Closing gaps between services that risk recovery can be achieved. For example commissioning services with integrated mental health and substance misuse treatment and support is possible and we have had great success in working with mental health and substance misuse commissioners who take a joined-up approach to commissioning. We have created innovative coproductive services that bring together mental health, substance misuse support and a wide range of community based support around the needs of the individual. These are services that empower individuals to engage fully in their communities. This form of commissioning requires consultative commissioners, who understand the needs of their community innately, and welcome service users into the heart of the commissioning process, recognising the value of lived experience and the rights of people who use services to be involved in decision that affect them.
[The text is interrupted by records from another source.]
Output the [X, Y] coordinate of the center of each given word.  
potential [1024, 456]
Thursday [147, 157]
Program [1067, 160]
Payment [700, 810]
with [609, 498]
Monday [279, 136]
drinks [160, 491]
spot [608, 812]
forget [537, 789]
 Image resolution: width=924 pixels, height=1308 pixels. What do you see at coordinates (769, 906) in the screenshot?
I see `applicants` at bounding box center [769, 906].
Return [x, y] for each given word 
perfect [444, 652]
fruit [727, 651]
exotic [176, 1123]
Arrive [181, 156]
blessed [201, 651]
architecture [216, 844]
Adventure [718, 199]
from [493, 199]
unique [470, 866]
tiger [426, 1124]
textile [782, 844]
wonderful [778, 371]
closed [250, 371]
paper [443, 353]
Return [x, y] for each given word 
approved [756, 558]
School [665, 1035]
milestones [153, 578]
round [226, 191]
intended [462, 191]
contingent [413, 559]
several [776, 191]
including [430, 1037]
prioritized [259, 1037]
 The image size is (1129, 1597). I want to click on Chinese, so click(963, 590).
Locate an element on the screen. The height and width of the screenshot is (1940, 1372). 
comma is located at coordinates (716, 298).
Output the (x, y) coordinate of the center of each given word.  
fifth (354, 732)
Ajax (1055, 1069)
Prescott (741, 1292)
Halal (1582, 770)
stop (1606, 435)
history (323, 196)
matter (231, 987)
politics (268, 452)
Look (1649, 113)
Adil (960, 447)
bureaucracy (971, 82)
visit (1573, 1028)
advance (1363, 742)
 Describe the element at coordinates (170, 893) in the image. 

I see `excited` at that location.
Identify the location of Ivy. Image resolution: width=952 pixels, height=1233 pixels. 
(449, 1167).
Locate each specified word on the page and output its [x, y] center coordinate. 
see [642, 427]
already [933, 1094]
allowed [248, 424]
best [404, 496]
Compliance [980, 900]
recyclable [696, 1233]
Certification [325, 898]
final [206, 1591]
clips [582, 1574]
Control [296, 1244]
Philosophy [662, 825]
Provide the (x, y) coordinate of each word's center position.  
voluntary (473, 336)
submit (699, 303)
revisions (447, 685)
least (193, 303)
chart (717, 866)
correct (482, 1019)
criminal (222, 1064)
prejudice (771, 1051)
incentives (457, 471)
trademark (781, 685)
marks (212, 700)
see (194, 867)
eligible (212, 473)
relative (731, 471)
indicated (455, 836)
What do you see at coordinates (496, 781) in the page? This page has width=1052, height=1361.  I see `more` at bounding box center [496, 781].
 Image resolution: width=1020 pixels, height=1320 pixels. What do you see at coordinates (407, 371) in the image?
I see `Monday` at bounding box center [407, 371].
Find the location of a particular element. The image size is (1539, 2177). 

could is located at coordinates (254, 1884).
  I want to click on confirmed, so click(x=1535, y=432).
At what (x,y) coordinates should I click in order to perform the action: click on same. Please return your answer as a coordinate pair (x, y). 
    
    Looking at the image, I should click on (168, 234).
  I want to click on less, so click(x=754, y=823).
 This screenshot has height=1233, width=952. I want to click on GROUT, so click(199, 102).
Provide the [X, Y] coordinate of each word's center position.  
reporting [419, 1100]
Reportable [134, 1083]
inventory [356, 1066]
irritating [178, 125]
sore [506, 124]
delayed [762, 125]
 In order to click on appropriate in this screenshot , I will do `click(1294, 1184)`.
The report is understandably focused on community service commissioning as 98% of people in treatment will use a community treatment services, however the 2% of people who require higher intensity inpatient detox and residential support face additional challenges in accessing funding for services through what can be a complicated process that varies widely by region. There is a lack of focused research in this area and we would be happy to be involved in working with other residential and community providers to look at how commissioning of residential service could be made more effective, efficient and offer a more therapeutic experience for service users and their family and carers.
Finally the report recognises that people who use, or have used, drugs are highly stigmatised. Stigma breeds discrimination so that people in addiction and recovery ‘lose out’ to other service user groups who may be seen as ‘more deserving’. Whilst there are pockets of excellent consultative commissioning practice, in general we continue to see a lack of an independent service user, and ‘affected others’, voice/s and presence in local decision making. As a charity we will continue to amplify the voices of those affected by substance misuse and work with invaluable third-tier umbrella organisations that provided advocacy and insight.